BORN in a Dublin cellar in 1776, Francis Higgins would swindle his way from lowly messenger boy all the way up to the top echelons of Dublin society, eventually becoming owner of the newspaper the Freemans Journal.
His parents—both County Down natives and from poor background—moved to Dublin where his father found employment as a law clerk. Higgins worked from a young age as a messenger boy and shining shoes on Fishamble Street. He struck it lucky when he found work in an attorney’s office, but instead of trying to climb the ladder there he forged documents that portrayed him as a man of means with a large estate and annual income and then set about trying to find an eligible bride that could provide him with money and a place in high society.
Marriage of convenience
He found this in Mary Anne Archer, whose father was a wealthy Dublin merchant.
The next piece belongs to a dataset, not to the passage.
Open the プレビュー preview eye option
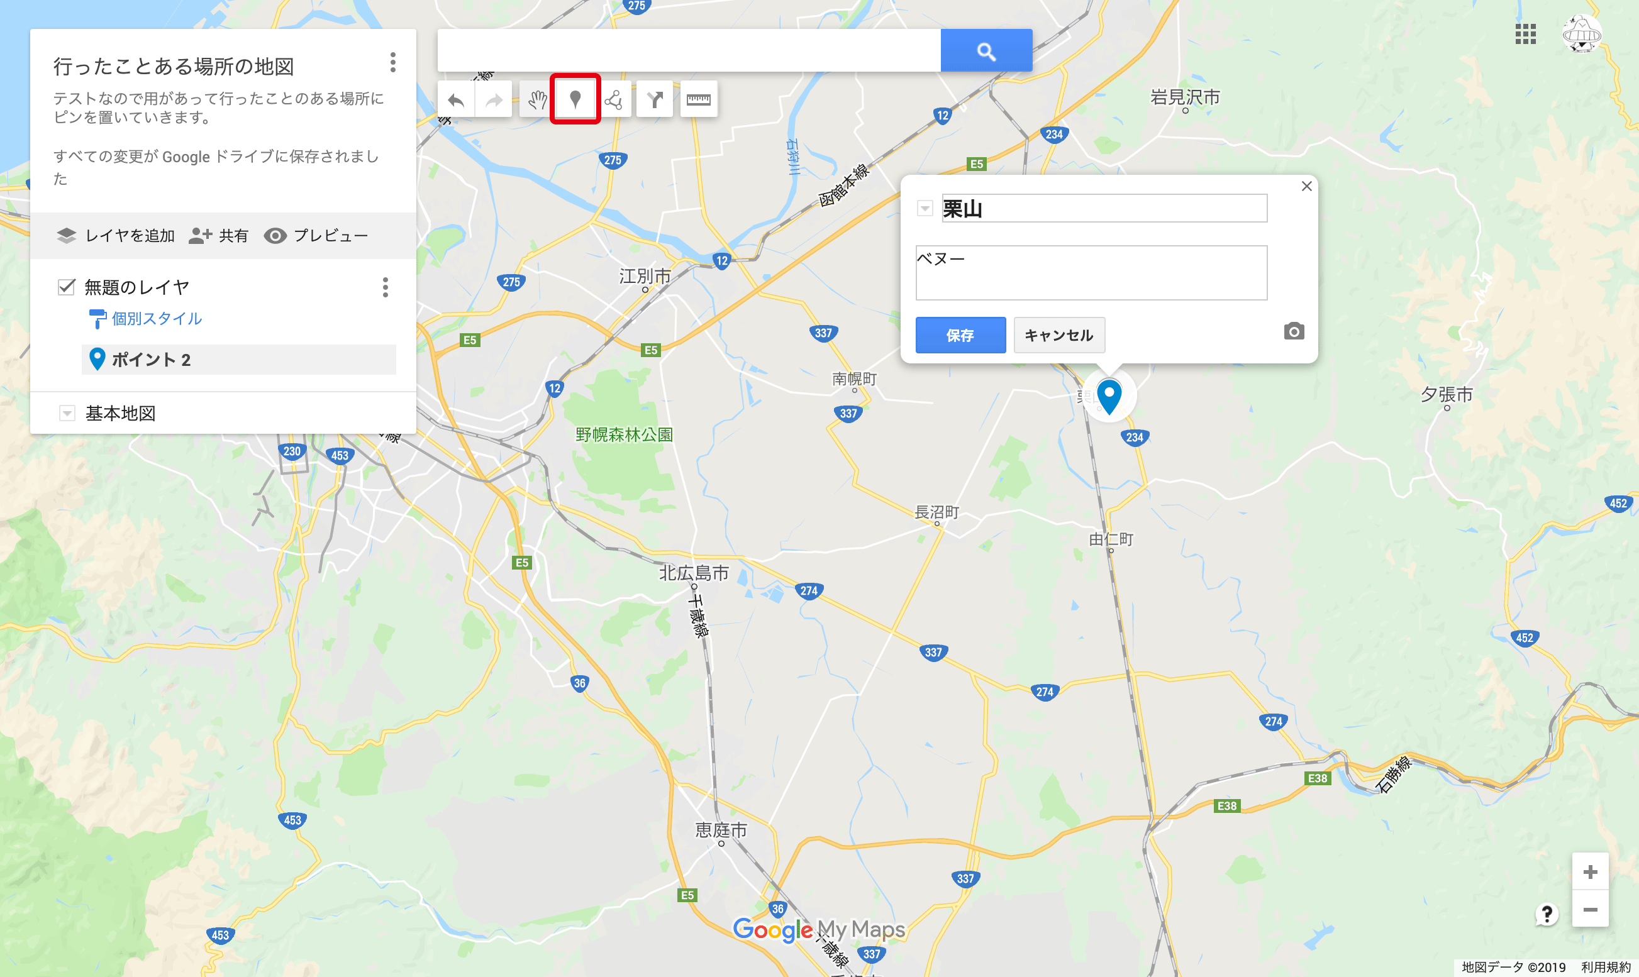Image resolution: width=1639 pixels, height=977 pixels. pyautogui.click(x=315, y=236)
Higgins passed himself off as the son of a gentleman and a nephew of a Member of Parliament, Mr Archer fell for the ruse and granted Higgins permission to marry Mary, even though she found him physically repulsive.
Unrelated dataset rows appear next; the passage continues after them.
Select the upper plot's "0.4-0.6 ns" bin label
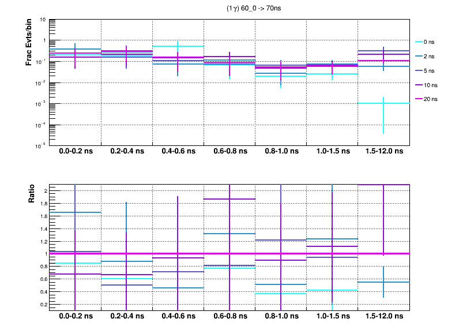This screenshot has width=459, height=330. pos(178,152)
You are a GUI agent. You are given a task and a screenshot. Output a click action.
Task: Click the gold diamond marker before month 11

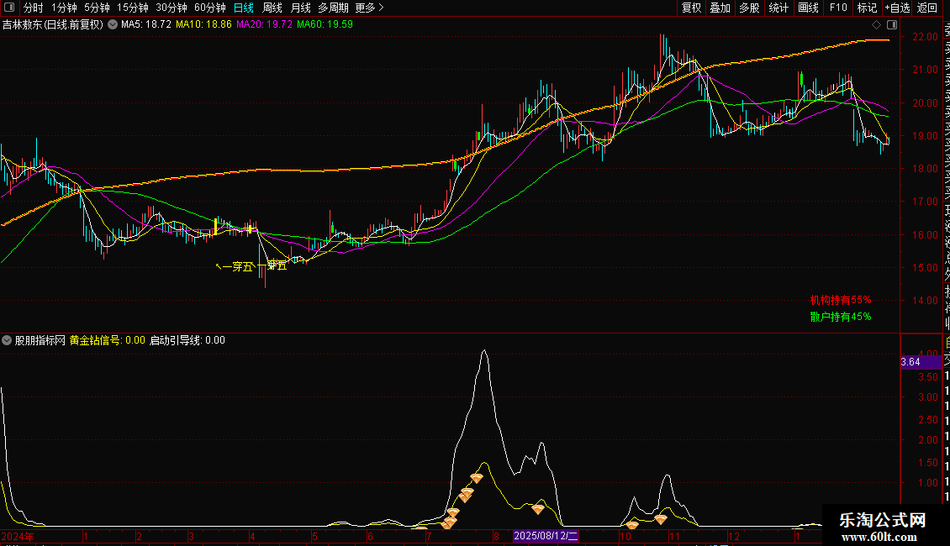click(661, 519)
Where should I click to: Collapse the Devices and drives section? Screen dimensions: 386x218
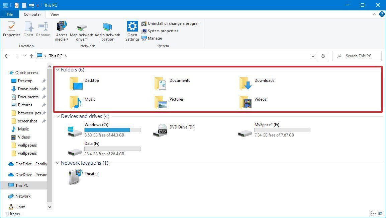coord(58,116)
The couple moved to Lucan and through the jigs and the reels Mary soon realised that Higgins was a potless chancer and she went back to her parents house.
Higgins, unhappy with this, followed her and in the struggle Mary’s arm was broken. Charges were brought and in the court case that followed, he was found guilty of fraud and imprisoned for a year. During the trial the judge referred to him as a ‘Sham Squire.’
Hustling and hobnobbing
Upon release from gaol, he started to sell smuggled tea to Dublin merchants, but in turn also reported their names to the revenue and collected the rewards for reporting them. He needed all the money he could get to finance his expensive social pursuits of prostitution and gaming. Higgins even became an attorney of law at one stage and then a loan shark
His biggest coup came when he heard that the owner of the Freemans Journal was in debt and cutely offered him a loan, but then called in the loan when the poor man was further in debt, thus forcing him to sign over ownership of the newspaper.
Higgins became extremely wealthy and lived the life he always aspired to, living in a fine house on St Stephens Green. Among his neighbours was ‘Copper Face Jack’ the hated judge—the famous Dublin nightclub is named after him—who lived adjacent on Harcourt Street. Higgins would meet with him in the Iveagh Pleasure Gardens of an afternoon.
Informing
Among his other lowlife pursuits, Higgins ran a band of castle informers who touted on many a United Irishman. He himself was paid £1000 for information he supplied Dublin Castle that led to the capture of Lord Edward Fitzgerald, a leader of the United Irishmen who died in prison as a result of a gunshot wound he received while being arrested.
He also headed up the group of informers that led to the capture of many of the Leinster directory of the United Irishmen in Oliver Bonds House on Lower Bridge Street. They also died in custody.
Higgins died suddenly at 56 years of age and remarkably left the bulk of his fortune to Dublin charities. He is buried in Kilbarrack Graveyard on the coast road in Dublin, but nothing remains of the substantial tomb he allowed for owing to the fact that 50 years later a bookseller, who managed to get his hands on some secret service notebooks worked out that the ‘FH’ mentioned within was the one and only Sham Squire, Francis Higgins. A band of Dublin men travelled to the grave and smashed it to smithereens, a fitting tribute if you ask me!